___ Data records
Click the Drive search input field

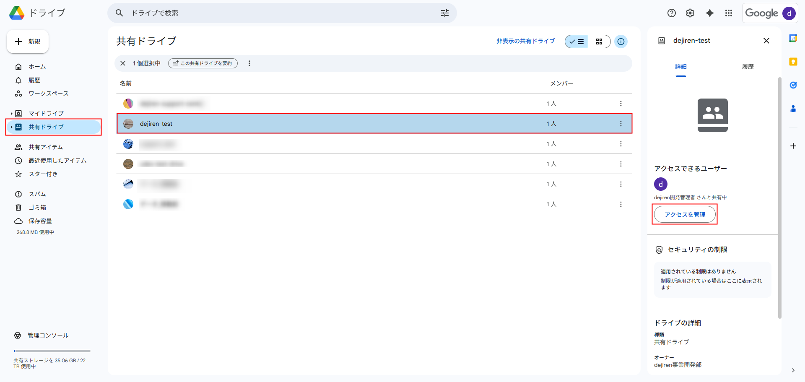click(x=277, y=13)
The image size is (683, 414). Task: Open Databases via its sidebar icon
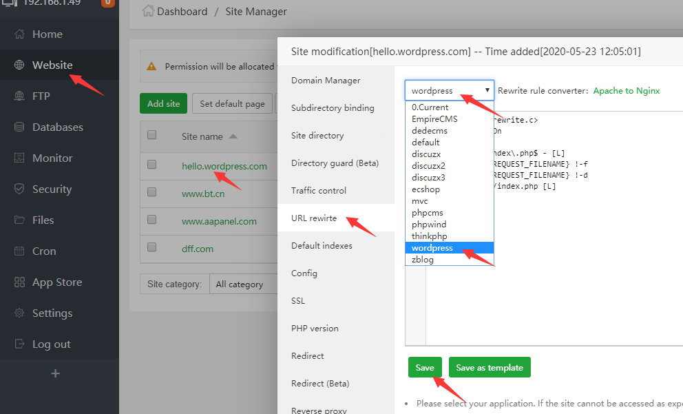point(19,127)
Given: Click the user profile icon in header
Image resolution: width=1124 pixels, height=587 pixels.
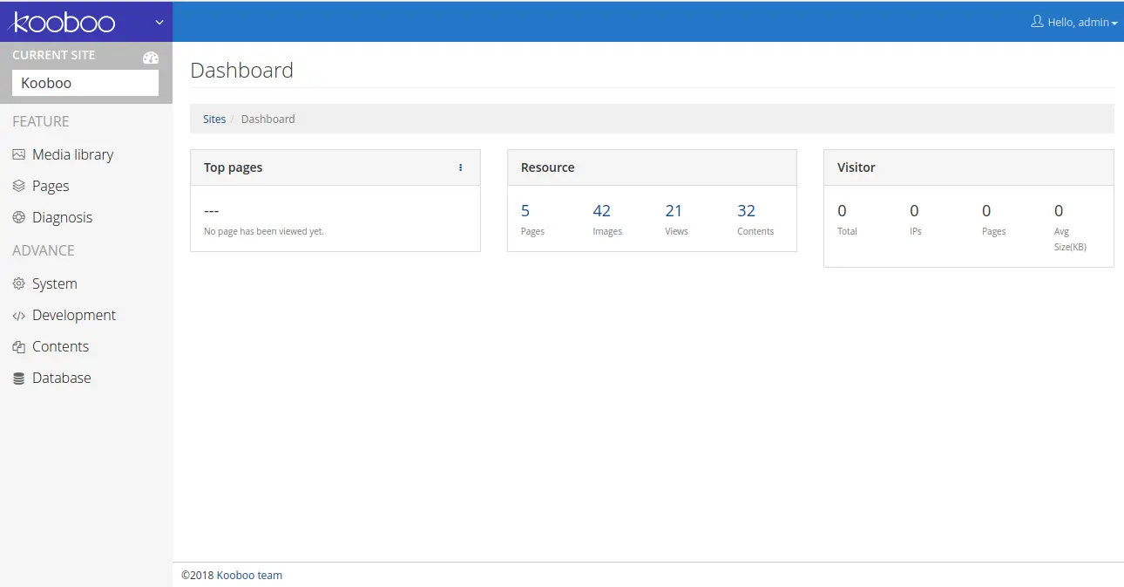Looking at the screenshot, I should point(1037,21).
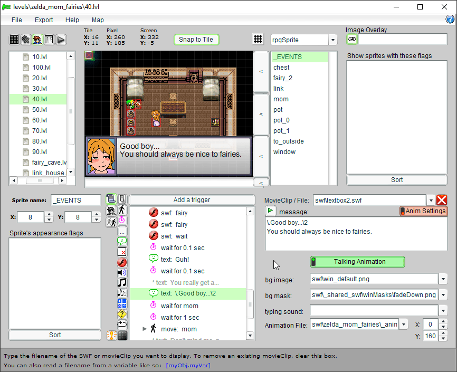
______
Would you copy out every entry above word for word, without the pictures?

Click the Drive search input field

click(x=277, y=13)
The image size is (683, 414). Task: Open Databases via its sidebar icon
point(19,127)
Given: Click the user profile icon in header
Image resolution: width=1124 pixels, height=587 pixels.
Looking at the screenshot, I should point(1037,21).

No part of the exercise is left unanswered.